I can think of two ways to generate random permutations without replacement. The first is to generate all permutations and then choose a random subset of size k without replacement from the set of n! possibilities. This technique is efficient when n is small or when k is a substantial proportion of n!. The second technique is to randomly generate permutations until you get a total of k that are unique. This technique is efficient when n is large and k is small relative to n!.
Generate all permutations, then sample without replacement
For small sets (say, n ≤ 8), an efficient way to generate random permutations is to generate all permutations and then extract a random sample without replacement. In the SAS/IML language you can use the ALLPERM function to generate all permutations of a set of n items, where n ≤ 18. The ALLPERM function returns a matrix that has n! rows and n columns. Each row is a permutation. You can then use the SAMPLE function to sample without replacement from among the rows, as follows:
proc iml; call randseed(123); n = 4; /* permutations of n items */ k = 3; /* want k unique permutation */ p = allperm(n); /* matrix has n! rows; each row is a permutation */ rows = sample(1:n, k, "WOR"); /* random rows w/o replacement */ ranPermWOR = p[rows, ]; /* extract rows */ print ranPermWOR; |
Generate random permutations, then check for uniqueness
The matrix of all permutations has n! rows, which gets big fast. If you want only a small number of permutations from among a huge set of possible permutations, it is more efficient to use the RANPERM function to generate permutations, then discard duplicates. Last week I showed how to eliminate duplicate rows from a numeric matrix so that the remaining rows are unique. The following SAS/IML statements use the UniqueRows function, which is defined in the previous post. You must define or load the module before you can use it.
/* <define or load the DupRows and UniqueRows modules HERE> */ n = 10; /* permutations of n items */ k = 5; /* want k unique permutation; k << n! */ p = ranperm(n, 2*k); /* 2x more permutations than necessary */ U = UniqueRows(p); /* get unique rows of 2k x n matrix */ if nrow(U) >= k then U = U[1:k, ]; /* extract the first k rows */ else do; U = UniqueRows( U // ranperm(n, 10*k) ); /* generate more... repeat as necessary */ if nrow(U) >= k then U = U[1:k, ]; /* extract the first k rows */ end; print U; |
Notice in the previous statements that the call to RANPERM requests 2*k random permutations, even though we only want k. You should ask for more permutations than you need because some of them might be duplicates. The factor of 2 is ad hoc; it is not based on any statistical consideration.
If k is much smaller than n!, then you might think that the probability of generating duplicate a permutation is small. However, the Birthday Problem teaches us that duplicates arise much more frequently than we might expect, so it is best to expect some duplicates and generate more permutations than necessary. When k is moderately large relative to n!, you might want to use a factor of 5, 10, or even 100. I have not tried to compute the number of permutations that would generate k unique permutations with 95% confidence, but that would be a fun exercise.

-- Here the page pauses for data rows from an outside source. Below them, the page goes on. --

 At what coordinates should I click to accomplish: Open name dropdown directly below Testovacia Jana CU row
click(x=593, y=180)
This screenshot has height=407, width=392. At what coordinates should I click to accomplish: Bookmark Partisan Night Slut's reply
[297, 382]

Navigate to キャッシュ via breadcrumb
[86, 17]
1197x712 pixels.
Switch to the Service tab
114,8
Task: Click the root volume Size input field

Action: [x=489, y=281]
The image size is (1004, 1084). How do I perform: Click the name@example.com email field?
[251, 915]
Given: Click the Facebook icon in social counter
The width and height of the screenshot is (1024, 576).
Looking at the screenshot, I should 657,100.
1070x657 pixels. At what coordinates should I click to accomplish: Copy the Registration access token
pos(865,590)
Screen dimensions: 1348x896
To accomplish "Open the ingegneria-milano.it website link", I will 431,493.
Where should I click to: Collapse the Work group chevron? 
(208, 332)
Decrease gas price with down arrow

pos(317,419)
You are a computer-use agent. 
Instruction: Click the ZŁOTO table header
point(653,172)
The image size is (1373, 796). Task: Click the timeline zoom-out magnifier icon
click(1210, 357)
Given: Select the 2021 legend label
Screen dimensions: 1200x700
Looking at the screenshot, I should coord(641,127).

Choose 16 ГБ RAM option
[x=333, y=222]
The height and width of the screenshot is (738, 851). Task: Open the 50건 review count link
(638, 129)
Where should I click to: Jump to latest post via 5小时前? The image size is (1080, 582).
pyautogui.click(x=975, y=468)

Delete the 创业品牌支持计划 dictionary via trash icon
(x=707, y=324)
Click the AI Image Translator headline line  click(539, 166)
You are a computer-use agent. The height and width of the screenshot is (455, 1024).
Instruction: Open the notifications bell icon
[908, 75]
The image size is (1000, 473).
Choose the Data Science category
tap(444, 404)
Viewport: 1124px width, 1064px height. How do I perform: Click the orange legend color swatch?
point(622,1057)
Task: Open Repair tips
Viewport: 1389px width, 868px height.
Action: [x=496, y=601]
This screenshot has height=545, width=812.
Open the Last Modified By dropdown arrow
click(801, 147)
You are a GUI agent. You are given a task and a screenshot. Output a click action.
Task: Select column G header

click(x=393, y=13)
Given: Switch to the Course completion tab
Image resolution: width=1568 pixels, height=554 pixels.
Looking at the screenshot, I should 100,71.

In my program, if the initial attempt generates fewer than k unique rows, it generates an additional 10*k permutations. You could repeat this process, if necessary.
In summary, if you want to generate random permutations without any duplicates, you have at least two choices. You can generate all permutations and then extract a random sample of k rows. This method works well for small values of n, such as n ≤ 8. For larger values of n, you might want to generate random permutation (more than k) and use the first k unique rows of the matrix of permutations.